= Passage given =
Written Testimony of Demitrious Dimitriou, Richard Flamm and Mark L. Tuft - Center for Professional Responsibility

Written Testimony of Demitrious Dimitriou, Richard Flamm and Mark L. Tuft
Bar Association of San Francisco

January 26, 1999


Nancy J. Moore
Chief Reporter
ABA Commission on Evaluation of
Rules of Professional Conduct
Rutgers School of Law
Fifth and Penn Streets
Camden, New Jersey 08102

Re: Comments on Proposed Revised Rule 1.6---Draft No.6

Dear Professor Moore:

The Bar Association of San Francisco responds to the request for written comments on proposed revised model rules of professional conduct in conjunction with the ABA Commission's public hearing on February 4, 1999 at the ABA mid-year meeting in Los Angeles. The Bar Association of San Francisco is a member of the Advisory Council and its Legal Ethics Committee is involved in analyzing the work of the Commission.

The Bar Association of San Francisco urges the Commission to disapprove Draft No. 6 of proposed revised Rule 1.6 and to re-examine the policy considerations that underlie the lawyer's duty of confidentiality.

= Data rows =
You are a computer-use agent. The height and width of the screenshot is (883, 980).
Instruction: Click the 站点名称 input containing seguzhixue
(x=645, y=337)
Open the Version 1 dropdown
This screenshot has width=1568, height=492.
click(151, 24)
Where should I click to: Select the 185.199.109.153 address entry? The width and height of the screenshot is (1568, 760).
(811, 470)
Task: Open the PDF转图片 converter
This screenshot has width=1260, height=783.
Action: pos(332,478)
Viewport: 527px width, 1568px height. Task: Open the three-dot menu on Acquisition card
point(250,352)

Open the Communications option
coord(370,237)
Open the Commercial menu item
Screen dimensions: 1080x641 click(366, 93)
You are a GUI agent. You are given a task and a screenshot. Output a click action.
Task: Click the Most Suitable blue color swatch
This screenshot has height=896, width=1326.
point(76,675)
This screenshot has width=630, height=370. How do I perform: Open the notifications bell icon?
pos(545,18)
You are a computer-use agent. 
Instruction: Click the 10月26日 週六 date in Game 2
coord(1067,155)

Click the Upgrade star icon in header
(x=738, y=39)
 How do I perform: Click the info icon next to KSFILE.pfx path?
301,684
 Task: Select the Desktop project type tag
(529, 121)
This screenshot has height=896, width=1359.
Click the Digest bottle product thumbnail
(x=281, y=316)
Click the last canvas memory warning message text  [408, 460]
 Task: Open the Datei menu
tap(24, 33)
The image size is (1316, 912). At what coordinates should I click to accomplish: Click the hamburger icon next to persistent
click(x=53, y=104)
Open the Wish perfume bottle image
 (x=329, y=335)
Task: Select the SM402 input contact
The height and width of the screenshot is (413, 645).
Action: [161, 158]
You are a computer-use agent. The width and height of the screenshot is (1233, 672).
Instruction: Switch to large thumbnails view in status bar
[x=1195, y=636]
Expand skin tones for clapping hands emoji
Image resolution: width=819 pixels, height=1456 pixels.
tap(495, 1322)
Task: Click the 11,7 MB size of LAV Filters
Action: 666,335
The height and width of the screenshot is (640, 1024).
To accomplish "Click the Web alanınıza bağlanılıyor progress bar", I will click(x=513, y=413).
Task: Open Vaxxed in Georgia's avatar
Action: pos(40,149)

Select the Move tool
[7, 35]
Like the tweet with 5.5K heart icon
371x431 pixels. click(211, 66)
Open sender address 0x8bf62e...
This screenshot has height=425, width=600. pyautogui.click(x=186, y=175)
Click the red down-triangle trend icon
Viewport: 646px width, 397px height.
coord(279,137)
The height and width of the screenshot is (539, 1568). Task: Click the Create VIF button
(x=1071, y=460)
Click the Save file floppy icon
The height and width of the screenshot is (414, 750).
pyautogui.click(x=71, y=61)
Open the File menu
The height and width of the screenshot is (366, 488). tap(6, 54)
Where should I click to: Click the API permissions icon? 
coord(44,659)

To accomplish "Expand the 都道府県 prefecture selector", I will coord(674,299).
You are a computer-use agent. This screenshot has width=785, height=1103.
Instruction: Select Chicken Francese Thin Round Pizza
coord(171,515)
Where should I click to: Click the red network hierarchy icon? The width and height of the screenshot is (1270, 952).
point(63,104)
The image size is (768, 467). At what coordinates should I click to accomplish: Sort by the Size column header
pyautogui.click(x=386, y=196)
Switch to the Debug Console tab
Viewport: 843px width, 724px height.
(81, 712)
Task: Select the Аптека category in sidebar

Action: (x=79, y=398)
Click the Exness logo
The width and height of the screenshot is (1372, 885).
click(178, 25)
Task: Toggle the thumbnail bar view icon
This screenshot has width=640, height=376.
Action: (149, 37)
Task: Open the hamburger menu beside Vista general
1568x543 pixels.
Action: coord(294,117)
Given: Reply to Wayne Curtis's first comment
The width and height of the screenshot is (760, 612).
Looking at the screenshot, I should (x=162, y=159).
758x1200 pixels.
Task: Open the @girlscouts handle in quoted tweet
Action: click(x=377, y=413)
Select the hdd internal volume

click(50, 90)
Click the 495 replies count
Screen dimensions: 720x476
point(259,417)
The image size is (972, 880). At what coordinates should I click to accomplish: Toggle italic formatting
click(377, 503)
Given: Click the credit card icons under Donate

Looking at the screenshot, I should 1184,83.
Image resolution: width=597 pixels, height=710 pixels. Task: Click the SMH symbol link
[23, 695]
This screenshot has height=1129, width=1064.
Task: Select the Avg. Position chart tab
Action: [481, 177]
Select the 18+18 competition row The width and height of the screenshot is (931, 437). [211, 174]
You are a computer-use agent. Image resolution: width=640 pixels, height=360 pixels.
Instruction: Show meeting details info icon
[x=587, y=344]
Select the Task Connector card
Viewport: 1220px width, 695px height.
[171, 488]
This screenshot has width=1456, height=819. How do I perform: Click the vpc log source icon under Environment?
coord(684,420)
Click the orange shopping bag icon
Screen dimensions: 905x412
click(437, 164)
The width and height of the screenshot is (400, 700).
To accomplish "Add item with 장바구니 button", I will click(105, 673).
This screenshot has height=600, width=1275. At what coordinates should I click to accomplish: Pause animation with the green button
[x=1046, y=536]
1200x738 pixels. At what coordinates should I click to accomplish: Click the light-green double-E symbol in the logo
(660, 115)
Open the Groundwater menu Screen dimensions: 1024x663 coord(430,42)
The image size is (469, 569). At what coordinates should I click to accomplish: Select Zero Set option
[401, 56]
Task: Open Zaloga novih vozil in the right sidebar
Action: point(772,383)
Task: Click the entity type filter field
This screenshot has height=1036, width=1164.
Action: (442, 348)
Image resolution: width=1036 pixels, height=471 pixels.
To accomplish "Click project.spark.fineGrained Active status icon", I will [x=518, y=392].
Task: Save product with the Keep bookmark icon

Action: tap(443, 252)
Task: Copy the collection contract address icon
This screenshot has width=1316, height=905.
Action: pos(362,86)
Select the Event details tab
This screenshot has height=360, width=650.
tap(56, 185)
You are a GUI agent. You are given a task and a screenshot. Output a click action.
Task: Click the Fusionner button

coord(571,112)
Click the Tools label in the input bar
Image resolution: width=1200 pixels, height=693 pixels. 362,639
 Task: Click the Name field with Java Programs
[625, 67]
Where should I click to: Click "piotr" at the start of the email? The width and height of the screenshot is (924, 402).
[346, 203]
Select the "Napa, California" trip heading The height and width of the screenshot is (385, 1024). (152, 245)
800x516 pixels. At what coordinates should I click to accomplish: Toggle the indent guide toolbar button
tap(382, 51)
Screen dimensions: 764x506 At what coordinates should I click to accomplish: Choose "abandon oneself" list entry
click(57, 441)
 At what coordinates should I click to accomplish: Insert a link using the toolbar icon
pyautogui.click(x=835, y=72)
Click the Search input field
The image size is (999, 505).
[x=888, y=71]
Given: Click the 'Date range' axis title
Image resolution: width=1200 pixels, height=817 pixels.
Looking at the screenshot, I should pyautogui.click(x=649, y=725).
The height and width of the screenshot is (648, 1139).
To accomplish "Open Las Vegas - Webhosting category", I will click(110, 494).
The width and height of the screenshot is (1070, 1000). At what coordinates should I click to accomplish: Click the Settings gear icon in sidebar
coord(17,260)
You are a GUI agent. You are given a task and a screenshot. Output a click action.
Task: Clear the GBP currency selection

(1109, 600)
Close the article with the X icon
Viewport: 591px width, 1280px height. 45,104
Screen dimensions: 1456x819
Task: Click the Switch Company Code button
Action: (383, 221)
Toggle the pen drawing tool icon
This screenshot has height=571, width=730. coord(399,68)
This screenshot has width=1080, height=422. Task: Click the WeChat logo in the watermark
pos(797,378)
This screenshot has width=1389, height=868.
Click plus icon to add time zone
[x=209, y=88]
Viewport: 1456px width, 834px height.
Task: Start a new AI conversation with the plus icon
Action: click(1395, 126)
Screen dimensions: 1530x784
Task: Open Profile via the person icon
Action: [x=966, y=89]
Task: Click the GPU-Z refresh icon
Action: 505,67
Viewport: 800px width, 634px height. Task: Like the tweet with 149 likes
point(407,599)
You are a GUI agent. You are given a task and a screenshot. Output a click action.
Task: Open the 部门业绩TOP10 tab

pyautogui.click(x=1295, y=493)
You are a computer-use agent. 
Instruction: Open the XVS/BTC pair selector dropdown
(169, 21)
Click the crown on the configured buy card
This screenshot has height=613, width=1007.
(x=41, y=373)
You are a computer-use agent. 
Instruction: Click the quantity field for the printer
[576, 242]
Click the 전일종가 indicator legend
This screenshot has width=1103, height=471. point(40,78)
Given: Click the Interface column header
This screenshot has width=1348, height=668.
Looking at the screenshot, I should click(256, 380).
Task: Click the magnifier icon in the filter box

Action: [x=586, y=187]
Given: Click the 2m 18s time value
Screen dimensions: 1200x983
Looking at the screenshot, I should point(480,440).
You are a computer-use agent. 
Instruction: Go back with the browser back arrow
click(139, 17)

= Written problem 1 =
Write out the written testimony from "Re: Comments on" to "duty of confidentiality." word for word.
= Written problem 2 =
Output the entries from the line with "Where should I click to: Click the API" to the line with "Action: [481, 177]" as a JSON list of strings, one string per line, leaving out blank lines.

= Correct response 1 =
Re: Comments on Proposed Revised Rule 1.6---Draft No.6

Dear Professor Moore:

The Bar Association of San Francisco responds to the request for written comments on proposed revised model rules of professional conduct in conjunction with the ABA Commission's public hearing on February 4, 1999 at the ABA mid-year meeting in Los Angeles. The Bar Association of San Francisco is a member of the Advisory Council and its Legal Ethics Committee is involved in analyzing the work of the Commission.

The Bar Association of San Francisco urges the Commission to disapprove Draft No. 6 of proposed revised Rule 1.6 and to re-examine the policy considerations that underlie the lawyer's duty of confidentiality.

= Correct response 2 =
[
  "Where should I click to: Click the API permissions icon? ",
  "coord(44,659)",
  "To accomplish \"Expand the 都道府県 prefecture selector\", I will coord(674,299).",
  "You are a computer-use agent. This screenshot has width=785, height=1103.",
  "Instruction: Select Chicken Francese Thin Round Pizza",
  "coord(171,515)",
  "Where should I click to: Click the red network hierarchy icon? The width and height of the screenshot is (1270, 952).",
  "point(63,104)",
  "The image size is (768, 467). At what coordinates should I click to accomplish: Sort by the Size column header",
  "pyautogui.click(x=386, y=196)",
  "Switch to the Debug Console tab",
  "Viewport: 843px width, 724px height.",
  "(81, 712)",
  "Task: Select the Аптека category in sidebar",
  "Action: (x=79, y=398)",
  "Click the Exness logo",
  "The width and height of the screenshot is (1372, 885).",
  "click(178, 25)",
  "Task: Toggle the thumbnail bar view icon",
  "This screenshot has width=640, height=376.",
  "Action: (149, 37)",
  "Task: Open the hamburger menu beside Vista general",
  "1568x543 pixels.",
  "Action: coord(294,117)",
  "Given: Reply to Wayne Curtis's first comment",
  "The width and height of the screenshot is (760, 612).",
  "Looking at the screenshot, I should (x=162, y=159).",
  "758x1200 pixels.",
  "Task: Open the @girlscouts handle in quoted tweet",
  "Action: click(x=377, y=413)",
  "Select the hdd internal volume",
  "click(50, 90)",
  "Click the 495 replies count",
  "Screen dimensions: 720x476",
  "point(259,417)",
  "The image size is (972, 880). At what coordinates should I click to accomplish: Toggle italic formatting",
  "click(377, 503)",
  "Given: Click the credit card icons under Donate",
  "Looking at the screenshot, I should 1184,83.",
  "Image resolution: width=597 pixels, height=710 pixels. Task: Click the SMH symbol link",
  "[23, 695]",
  "This screenshot has height=1129, width=1064.",
  "Task: Select the Avg. Position chart tab",
  "Action: [481, 177]"
]